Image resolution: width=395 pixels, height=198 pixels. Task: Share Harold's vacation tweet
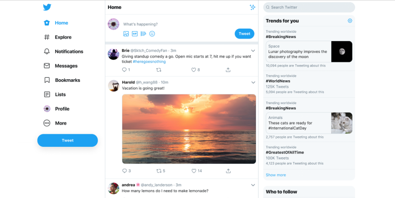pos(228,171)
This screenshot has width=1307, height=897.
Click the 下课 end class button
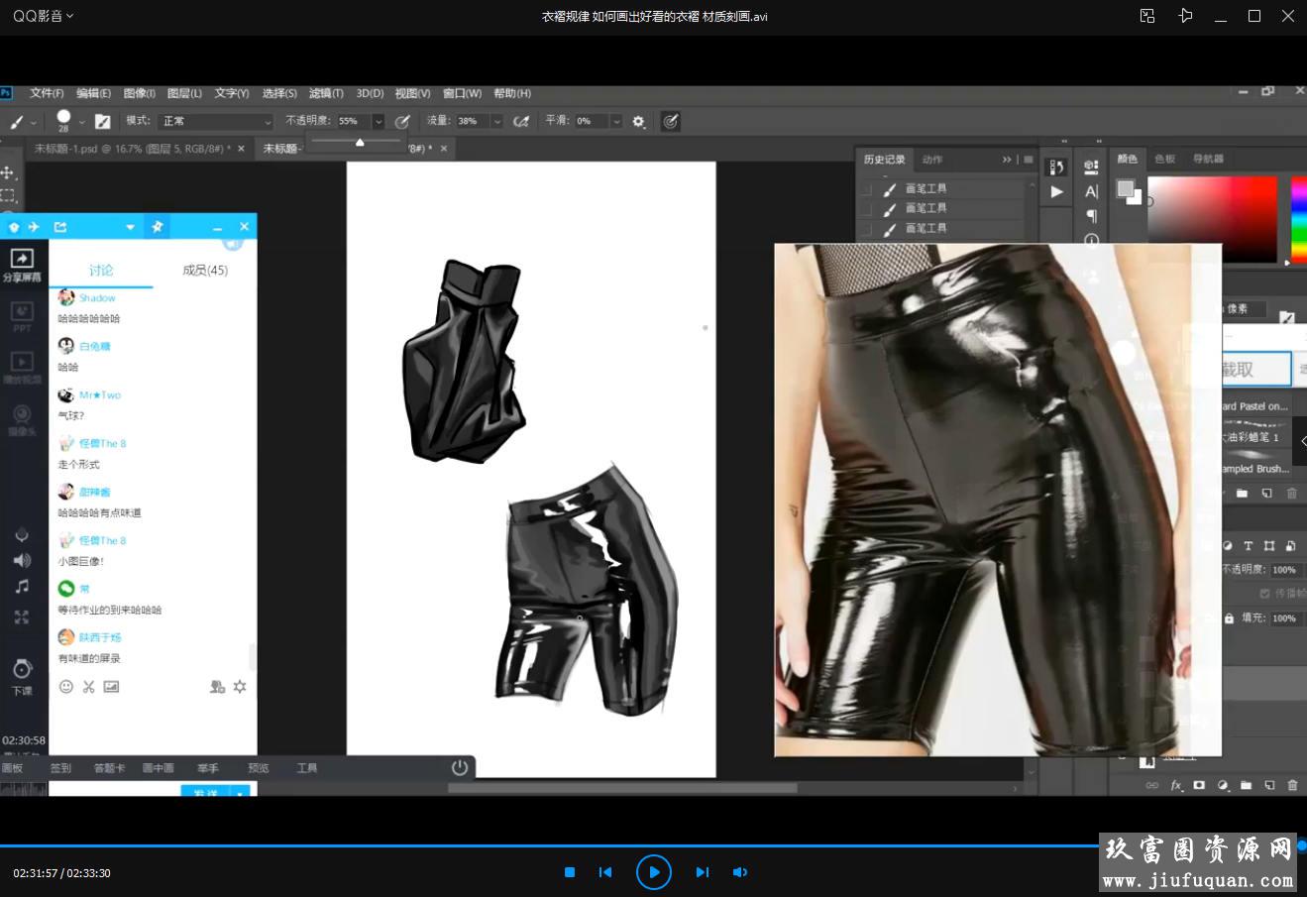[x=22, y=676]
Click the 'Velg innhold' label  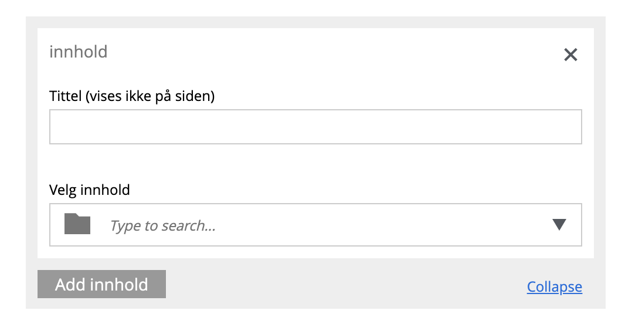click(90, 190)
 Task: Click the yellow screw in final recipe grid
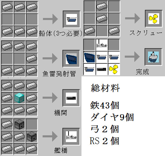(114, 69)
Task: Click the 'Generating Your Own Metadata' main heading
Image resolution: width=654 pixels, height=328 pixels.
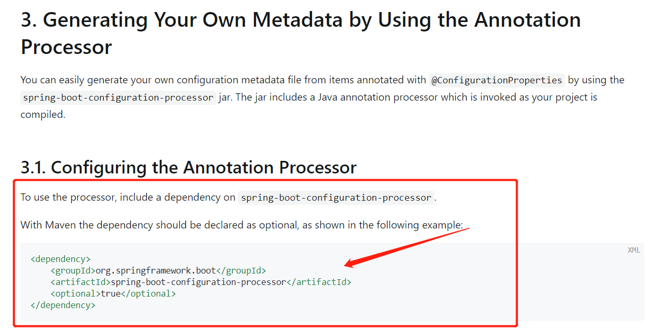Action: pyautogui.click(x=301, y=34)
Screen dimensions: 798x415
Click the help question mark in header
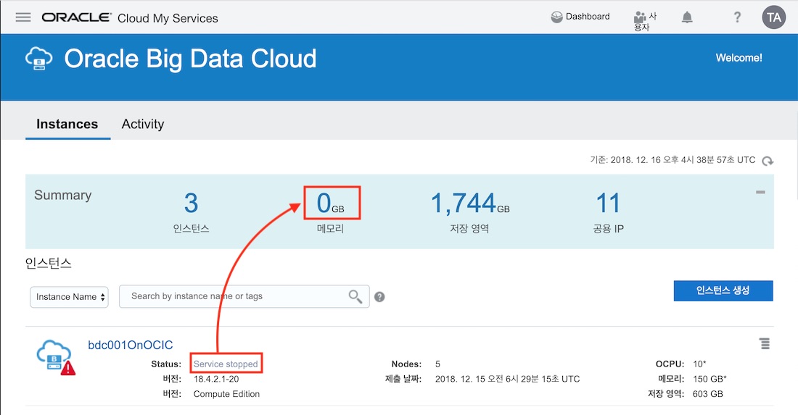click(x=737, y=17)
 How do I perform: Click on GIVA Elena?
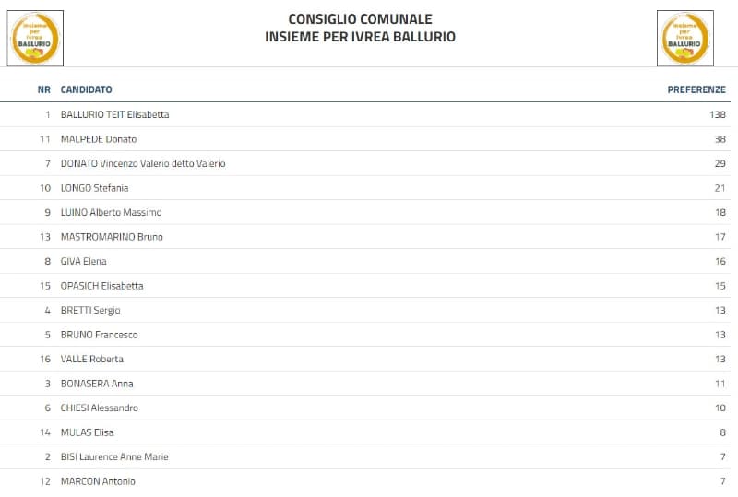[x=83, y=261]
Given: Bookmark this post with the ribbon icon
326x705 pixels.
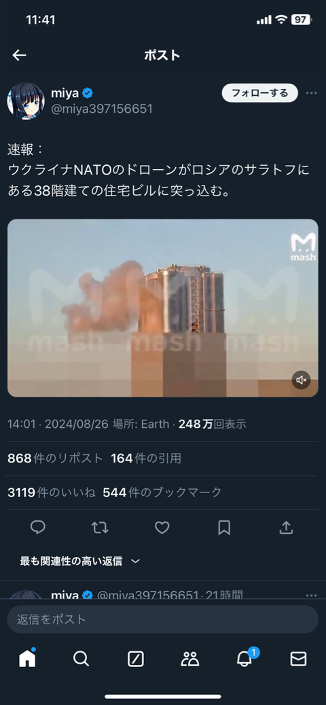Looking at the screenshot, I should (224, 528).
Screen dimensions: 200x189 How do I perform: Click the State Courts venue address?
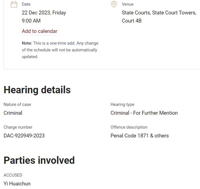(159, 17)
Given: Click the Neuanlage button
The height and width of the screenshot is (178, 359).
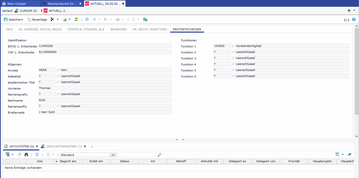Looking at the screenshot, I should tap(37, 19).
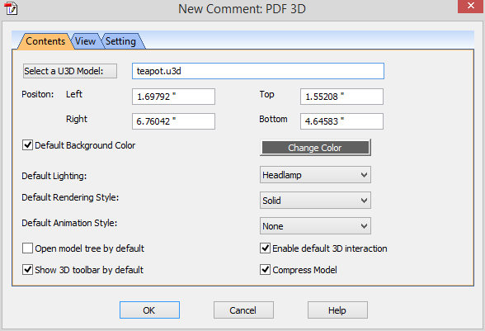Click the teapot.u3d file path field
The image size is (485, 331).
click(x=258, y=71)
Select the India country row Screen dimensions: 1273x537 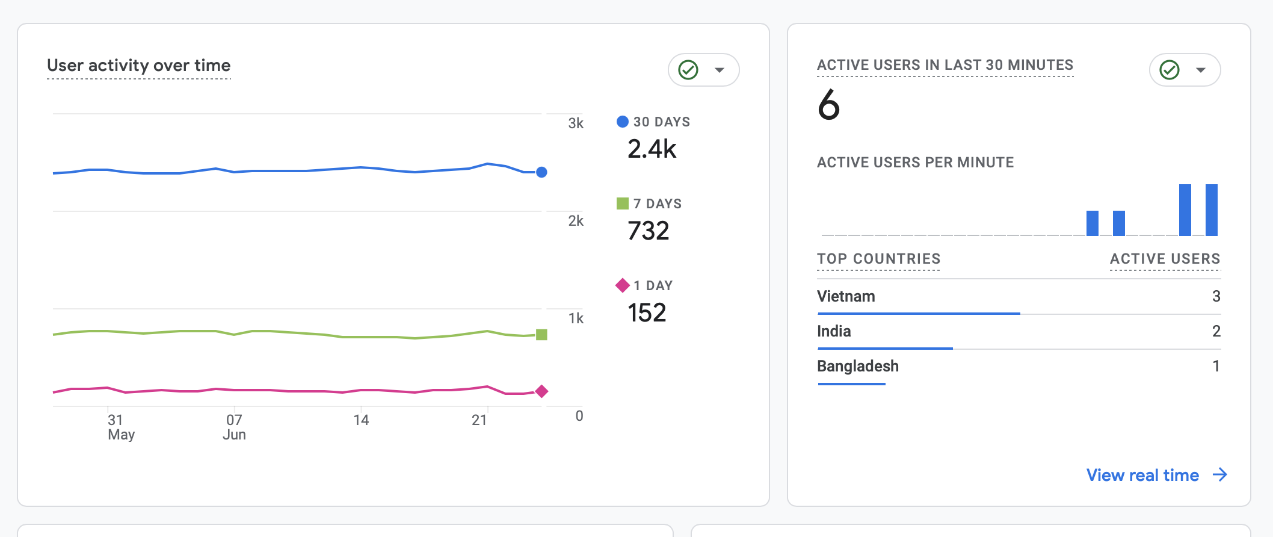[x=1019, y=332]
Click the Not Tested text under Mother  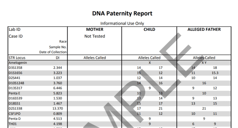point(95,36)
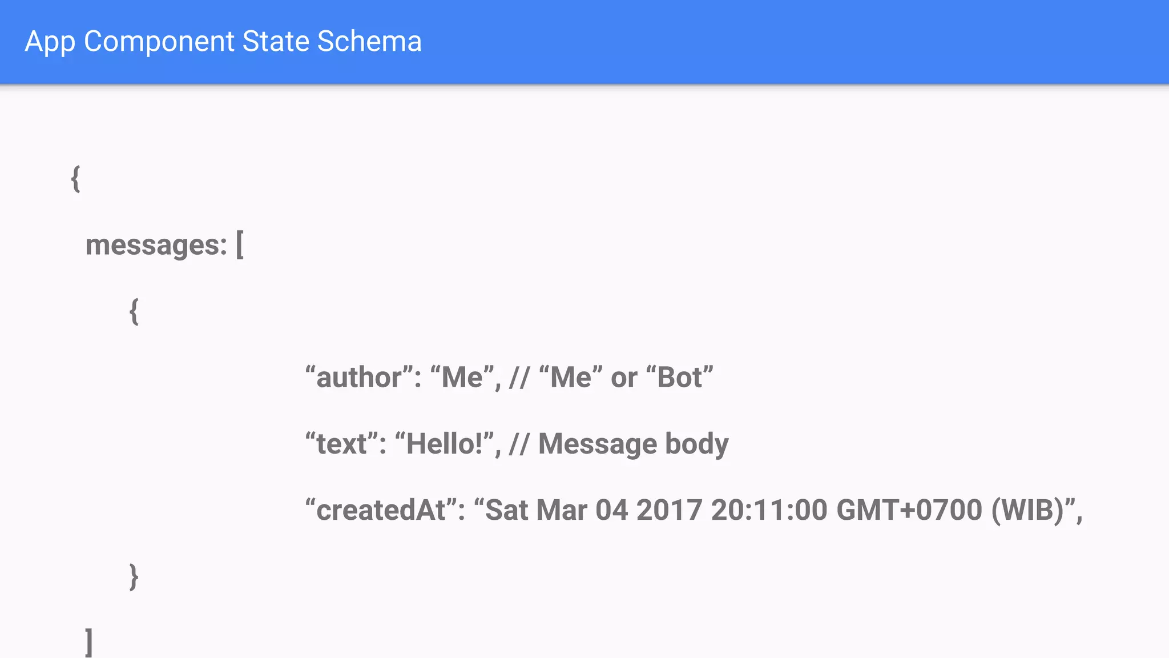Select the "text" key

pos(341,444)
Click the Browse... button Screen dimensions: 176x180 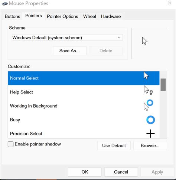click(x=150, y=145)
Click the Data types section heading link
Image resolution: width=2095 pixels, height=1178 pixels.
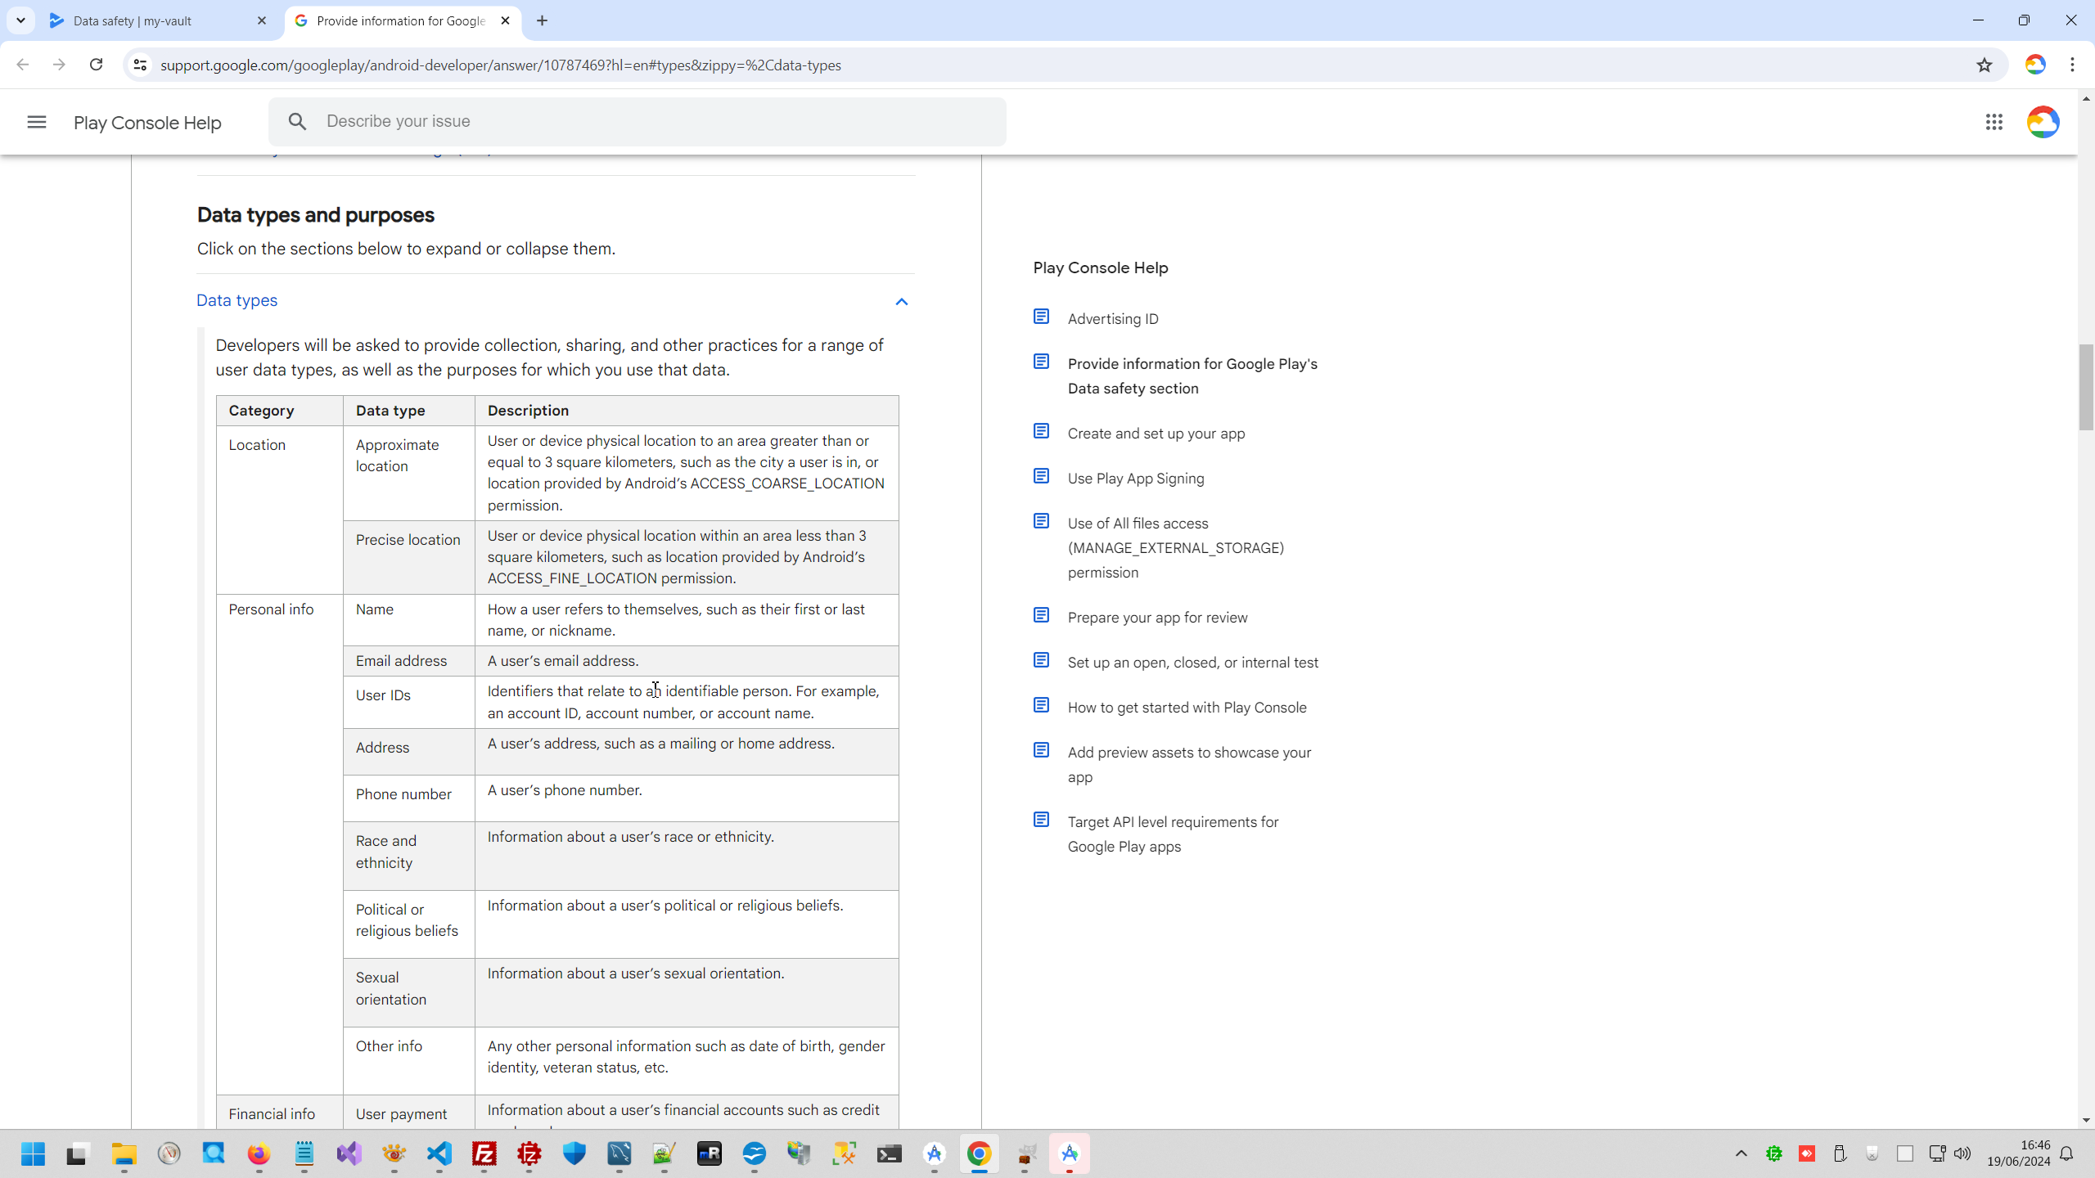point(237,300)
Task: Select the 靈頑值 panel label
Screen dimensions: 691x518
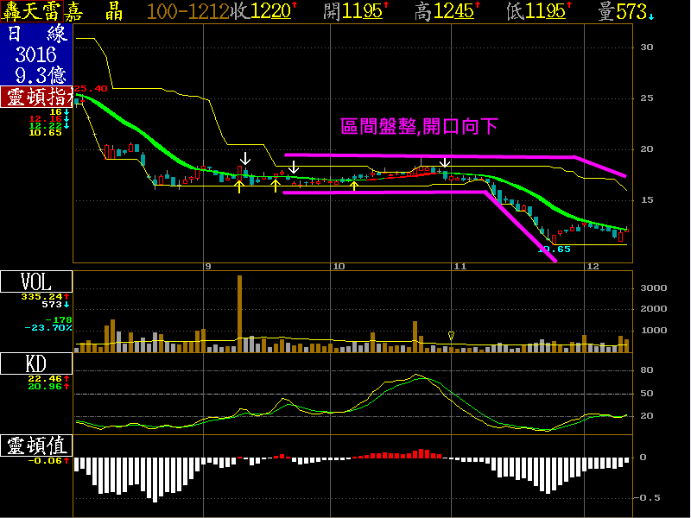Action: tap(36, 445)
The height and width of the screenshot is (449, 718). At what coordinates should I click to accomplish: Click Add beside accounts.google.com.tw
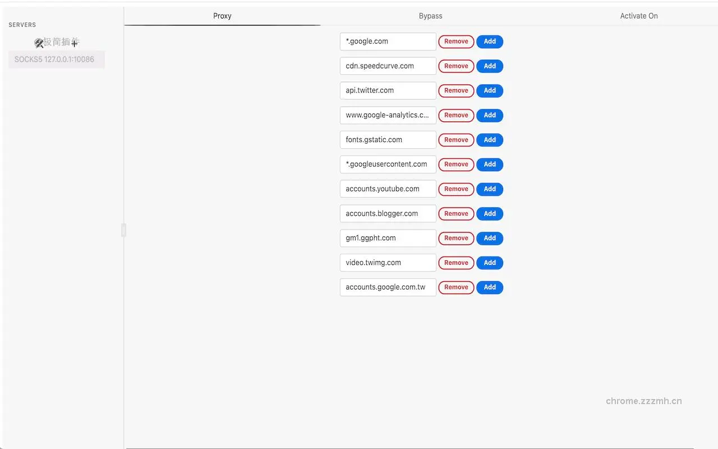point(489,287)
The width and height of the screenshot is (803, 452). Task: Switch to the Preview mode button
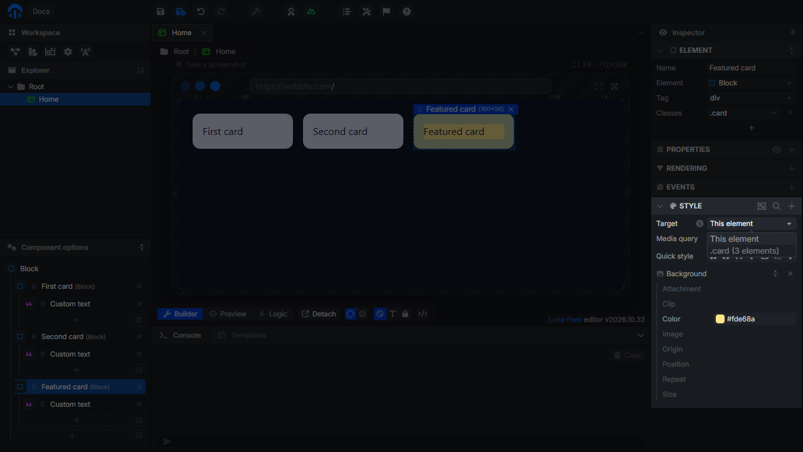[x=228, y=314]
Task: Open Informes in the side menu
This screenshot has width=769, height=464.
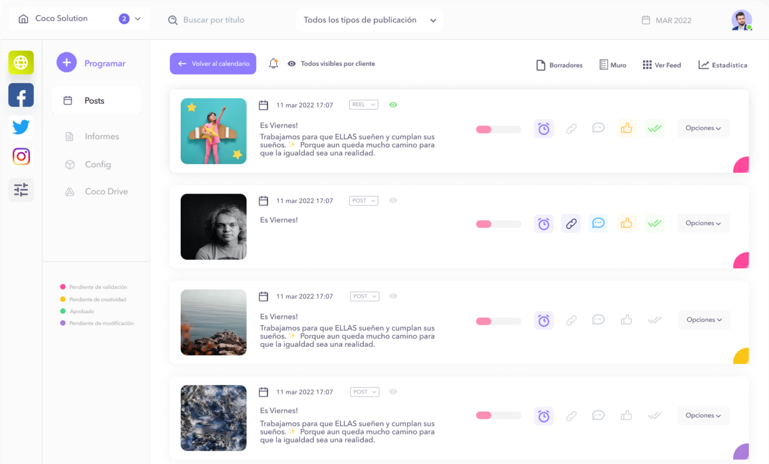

====================

Work to be completed:
Quote the lines from the one containing "Click the Data types section heading link" through the end of the records, both ends included. Leave the pictures out of your answer.

Final result:
Click the Data types section heading link
Image resolution: width=2095 pixels, height=1178 pixels.
point(237,300)
Task: Select the 靈頑值 panel label
Screen dimensions: 691x518
Action: tap(36, 445)
The height and width of the screenshot is (449, 718). At what coordinates should I click to accomplish: Click Add beside accounts.google.com.tw
point(489,287)
The width and height of the screenshot is (803, 452). Task: Switch to the Preview mode button
[x=228, y=314]
Task: Open Informes in the side menu
This screenshot has width=769, height=464.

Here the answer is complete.